As similarly-minded travellers came to stay at the Casa de la Madre Dolorosa, word spread of Fernet Branca and his wisdom. As Fernet Branca’s first acolyte, I greeted these seekers after truth, tried as best I could to show them the way, to open their minds.

Still, there were some who did not understand, whose ears were deaf to the truths of Fernet Branca. At first, I was worried that their disrespect might offend Fernet Branca, but as I was to learn, I need not have been concerned.

One evening, we were seated around the fire that we built every weekend.

“Is it warm by the fire?”  asked Fernet Branca. “Or is it cold?”

There was an appreciative murmur.

One of the novitiates seemed confused. He stood up, the light from the fire flickering over his face.

“Fernet Branca, I think you are full of shit!” he exclaimed.

“Ah,” said Fernet Branca. “But is it I who is full of shit, or is it –”

“No,” interrupted his accuser, “I am quite sure that it is you that is full of shit.”

For a moment, Fernet Branca said nothing. Then he threw his head back and laughed.

“A ha ha ha ha ha!” laughed Fernet Branca. “Ha ha ha ha ha ha ha ha!”

And we all laughed too.

Such was the wisdom of Fernet Branca.  ##

5 thoughts on “The Teachings Of Fernet Branca

  1. Tee hee. I enjoyed the nod to Yoda too, and I like the Mexican stylee. I’m very glad Fernet Branca isn’t my guru – I’d be one hungry, thirsty stroppy acolyte! The ending made me laugh out loud.

  2. Thanks, all.

    I literally dreamt up this story while in bed with the ‘flu, and was startled to discover, once I was back on my feet (or at least, back in front of my computer) that Fernet Branca is actually a particular brand of amaro, an Italian herbal liqueur. Obviously I must have picked that up somewhere and it subsequently percolated to the front of my fever-raddled brain, but it wasn’t a deliberate homage.

    It should be pretty obvious that the venerable sage in my story doesn’t have anything to do with the drink – although they are both a bit startling at first and only begin to make sense after you’ve drunk heavily of them – but just in case any lawyers are reading: the venerable sage in my story doesn’t have anything to do with the drink.

    I’ve hated overtly inspirational literature (actually, I hate most overtly inspirational things) since encountering Carlos Casteneda’s The Teachings of Don Juan many years ago. Even as an impressionable pre-teen, I thought Castaneda’s book was, um, bollocks, and I’ve never felt the need to revisit that opinion. I prefer books that catalyse the imagination – science books, mythology books, hell, just good books – to those that force-feed the mind with lukewarm, pre-chewed pap.

    But the grandaddy of all inspirational writers is, of course, Kahlil Gibran.

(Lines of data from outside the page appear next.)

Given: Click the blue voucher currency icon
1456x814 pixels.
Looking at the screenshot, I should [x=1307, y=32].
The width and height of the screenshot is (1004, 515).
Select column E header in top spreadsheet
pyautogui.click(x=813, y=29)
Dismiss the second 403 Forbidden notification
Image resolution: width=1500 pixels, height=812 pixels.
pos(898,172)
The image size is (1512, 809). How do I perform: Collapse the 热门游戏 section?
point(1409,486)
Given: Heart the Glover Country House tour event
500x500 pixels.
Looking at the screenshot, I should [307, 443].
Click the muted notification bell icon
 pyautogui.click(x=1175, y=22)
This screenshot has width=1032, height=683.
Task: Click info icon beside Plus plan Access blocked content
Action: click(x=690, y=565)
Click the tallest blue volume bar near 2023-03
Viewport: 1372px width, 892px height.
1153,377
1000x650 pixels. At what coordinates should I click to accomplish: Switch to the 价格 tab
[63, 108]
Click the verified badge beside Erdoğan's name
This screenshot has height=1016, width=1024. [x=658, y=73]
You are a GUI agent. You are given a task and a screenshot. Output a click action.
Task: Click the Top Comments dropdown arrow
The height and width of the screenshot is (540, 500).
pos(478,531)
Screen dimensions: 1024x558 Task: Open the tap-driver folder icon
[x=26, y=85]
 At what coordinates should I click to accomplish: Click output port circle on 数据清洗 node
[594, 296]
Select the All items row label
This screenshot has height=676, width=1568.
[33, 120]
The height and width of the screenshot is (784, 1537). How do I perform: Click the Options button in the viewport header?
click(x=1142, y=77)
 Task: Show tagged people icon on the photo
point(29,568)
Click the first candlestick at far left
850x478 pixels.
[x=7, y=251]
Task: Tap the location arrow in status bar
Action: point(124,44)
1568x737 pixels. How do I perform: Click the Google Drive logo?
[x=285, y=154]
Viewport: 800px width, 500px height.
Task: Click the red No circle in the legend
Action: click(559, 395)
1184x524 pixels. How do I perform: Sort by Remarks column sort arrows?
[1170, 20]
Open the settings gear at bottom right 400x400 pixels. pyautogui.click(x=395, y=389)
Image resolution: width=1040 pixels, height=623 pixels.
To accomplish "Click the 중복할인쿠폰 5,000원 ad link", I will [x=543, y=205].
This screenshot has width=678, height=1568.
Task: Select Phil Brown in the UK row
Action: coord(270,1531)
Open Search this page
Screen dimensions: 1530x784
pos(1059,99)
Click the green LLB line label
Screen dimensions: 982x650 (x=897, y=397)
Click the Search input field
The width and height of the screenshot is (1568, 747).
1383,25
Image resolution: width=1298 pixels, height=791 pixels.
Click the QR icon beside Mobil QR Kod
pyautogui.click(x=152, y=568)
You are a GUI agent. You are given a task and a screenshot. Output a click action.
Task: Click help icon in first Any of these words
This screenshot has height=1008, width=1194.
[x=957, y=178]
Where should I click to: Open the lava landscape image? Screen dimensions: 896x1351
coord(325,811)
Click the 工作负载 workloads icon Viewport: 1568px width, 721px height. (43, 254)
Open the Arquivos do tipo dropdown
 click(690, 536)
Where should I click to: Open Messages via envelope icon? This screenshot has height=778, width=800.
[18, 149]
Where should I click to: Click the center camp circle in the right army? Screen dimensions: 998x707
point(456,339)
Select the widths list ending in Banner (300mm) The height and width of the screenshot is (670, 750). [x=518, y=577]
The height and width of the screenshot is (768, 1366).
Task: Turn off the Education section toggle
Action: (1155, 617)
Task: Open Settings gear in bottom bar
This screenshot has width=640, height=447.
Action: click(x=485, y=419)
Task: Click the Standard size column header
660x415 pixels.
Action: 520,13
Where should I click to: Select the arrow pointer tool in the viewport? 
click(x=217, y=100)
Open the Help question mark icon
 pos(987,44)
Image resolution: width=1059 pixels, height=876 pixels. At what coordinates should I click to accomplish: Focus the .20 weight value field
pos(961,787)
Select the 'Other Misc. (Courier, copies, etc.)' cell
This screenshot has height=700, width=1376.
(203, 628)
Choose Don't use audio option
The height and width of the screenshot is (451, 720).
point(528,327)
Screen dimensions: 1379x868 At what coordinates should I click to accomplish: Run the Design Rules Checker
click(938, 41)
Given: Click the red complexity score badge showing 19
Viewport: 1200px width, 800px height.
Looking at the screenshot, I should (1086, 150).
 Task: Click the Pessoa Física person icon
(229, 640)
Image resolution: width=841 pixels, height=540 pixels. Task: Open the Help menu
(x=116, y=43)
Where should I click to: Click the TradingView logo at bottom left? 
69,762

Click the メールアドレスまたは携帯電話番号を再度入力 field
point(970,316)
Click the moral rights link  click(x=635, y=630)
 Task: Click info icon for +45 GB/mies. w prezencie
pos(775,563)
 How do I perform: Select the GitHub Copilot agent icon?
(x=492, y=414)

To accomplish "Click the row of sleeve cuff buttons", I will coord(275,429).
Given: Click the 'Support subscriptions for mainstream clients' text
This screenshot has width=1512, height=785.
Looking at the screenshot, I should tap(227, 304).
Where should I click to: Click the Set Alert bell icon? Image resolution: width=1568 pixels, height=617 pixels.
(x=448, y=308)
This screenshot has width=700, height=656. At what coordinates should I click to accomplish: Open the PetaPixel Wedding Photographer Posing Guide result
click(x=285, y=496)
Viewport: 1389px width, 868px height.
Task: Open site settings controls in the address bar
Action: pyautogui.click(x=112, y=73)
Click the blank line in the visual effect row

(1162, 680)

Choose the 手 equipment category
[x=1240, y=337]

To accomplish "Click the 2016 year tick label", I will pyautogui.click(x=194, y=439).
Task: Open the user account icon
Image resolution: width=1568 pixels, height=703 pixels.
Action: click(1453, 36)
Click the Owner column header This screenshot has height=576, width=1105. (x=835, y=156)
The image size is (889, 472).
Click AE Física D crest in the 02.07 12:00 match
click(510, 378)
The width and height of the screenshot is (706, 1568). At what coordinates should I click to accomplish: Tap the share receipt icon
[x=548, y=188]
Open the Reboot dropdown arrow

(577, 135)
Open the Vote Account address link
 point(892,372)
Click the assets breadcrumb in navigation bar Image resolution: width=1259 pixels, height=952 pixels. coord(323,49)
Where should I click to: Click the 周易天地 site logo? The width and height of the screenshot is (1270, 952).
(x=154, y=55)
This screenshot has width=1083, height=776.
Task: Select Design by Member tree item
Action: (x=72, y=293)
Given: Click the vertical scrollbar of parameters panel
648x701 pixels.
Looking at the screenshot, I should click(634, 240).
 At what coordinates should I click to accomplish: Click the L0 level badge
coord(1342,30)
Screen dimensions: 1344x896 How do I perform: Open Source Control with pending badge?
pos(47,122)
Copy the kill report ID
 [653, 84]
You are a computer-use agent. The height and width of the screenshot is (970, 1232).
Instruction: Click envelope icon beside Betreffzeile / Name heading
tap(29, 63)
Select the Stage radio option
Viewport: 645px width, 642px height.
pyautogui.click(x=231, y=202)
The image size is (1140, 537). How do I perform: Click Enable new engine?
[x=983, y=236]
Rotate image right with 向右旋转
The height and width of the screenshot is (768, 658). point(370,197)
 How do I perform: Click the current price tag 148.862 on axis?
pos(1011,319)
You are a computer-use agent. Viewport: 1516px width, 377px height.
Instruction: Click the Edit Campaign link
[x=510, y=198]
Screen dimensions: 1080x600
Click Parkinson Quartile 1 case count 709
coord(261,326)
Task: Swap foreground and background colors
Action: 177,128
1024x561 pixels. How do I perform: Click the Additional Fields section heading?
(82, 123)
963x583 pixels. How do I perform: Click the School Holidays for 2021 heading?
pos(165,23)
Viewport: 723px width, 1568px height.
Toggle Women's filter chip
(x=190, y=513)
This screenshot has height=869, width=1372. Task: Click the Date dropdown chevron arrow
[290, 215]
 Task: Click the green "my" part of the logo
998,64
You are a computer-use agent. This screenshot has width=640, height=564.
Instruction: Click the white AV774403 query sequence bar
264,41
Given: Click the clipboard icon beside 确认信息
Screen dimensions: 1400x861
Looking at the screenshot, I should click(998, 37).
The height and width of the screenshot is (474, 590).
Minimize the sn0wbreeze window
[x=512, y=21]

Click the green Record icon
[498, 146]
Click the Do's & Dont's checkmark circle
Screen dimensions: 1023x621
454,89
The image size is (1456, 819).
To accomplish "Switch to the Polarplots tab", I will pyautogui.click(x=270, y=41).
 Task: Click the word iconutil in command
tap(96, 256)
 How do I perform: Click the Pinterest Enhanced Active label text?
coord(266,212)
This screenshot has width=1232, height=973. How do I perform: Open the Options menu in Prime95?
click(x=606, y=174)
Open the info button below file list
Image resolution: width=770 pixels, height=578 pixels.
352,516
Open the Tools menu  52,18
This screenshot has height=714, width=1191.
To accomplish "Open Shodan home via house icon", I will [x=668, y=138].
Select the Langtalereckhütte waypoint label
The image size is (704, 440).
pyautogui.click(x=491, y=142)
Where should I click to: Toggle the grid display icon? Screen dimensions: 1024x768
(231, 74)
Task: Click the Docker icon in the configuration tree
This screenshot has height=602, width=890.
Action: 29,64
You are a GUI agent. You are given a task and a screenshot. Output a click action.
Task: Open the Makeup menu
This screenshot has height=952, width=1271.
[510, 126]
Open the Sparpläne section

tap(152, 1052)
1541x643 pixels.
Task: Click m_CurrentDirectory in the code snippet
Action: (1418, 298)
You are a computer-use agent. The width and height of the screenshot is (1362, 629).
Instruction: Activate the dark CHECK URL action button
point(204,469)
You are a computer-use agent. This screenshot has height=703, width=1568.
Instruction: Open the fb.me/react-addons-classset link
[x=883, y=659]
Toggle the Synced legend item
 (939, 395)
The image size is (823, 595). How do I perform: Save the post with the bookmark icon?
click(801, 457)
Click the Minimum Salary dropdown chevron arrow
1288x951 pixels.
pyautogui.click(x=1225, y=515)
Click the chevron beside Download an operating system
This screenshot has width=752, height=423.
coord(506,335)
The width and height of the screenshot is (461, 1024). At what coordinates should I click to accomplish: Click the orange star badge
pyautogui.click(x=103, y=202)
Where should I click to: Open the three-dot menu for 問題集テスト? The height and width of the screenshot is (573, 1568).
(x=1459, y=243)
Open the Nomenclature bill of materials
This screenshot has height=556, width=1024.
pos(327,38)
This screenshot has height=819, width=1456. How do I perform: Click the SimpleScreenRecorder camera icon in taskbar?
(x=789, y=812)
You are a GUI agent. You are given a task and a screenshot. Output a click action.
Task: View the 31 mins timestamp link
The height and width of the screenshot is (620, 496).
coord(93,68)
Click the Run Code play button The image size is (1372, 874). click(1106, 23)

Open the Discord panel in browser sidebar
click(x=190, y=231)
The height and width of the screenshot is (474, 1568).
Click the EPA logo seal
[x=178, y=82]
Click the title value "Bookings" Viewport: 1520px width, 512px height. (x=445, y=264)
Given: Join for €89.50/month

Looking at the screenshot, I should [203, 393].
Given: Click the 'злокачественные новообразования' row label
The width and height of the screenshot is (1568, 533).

I’ve never read any Gibran, but by another coincidence, I found this excellent article in my feedreader the morning after I wrote this story. Lines like this:

    If you look closely, though, you will see that much of the time he is saying something specific; namely, that everything is everything else. Freedom is slavery; waking is dreaming; belief is doubt; joy is pain; death is life.

    make it sound like Gibran’s narrator in The Prophet (and for that matter Gibran himself) is far more like Fernet Branca than I imagined.

    That’s Fernet Branca the venerable sage in my story, of course. The one who doesn’t have anything to do with the drink.

  3. Ha ha ha ha ha! The worst novel in this irritating style that I’ve had the misfortune to come across was “The Celestine Prophecy: An Adventure” by James Redfield. So earnestly recommended: so shit! In Gibran’s The Prophet – from what I remember – the people are begging the wisdom before he leaves them: I like the way Fernet Branca just dishes it out!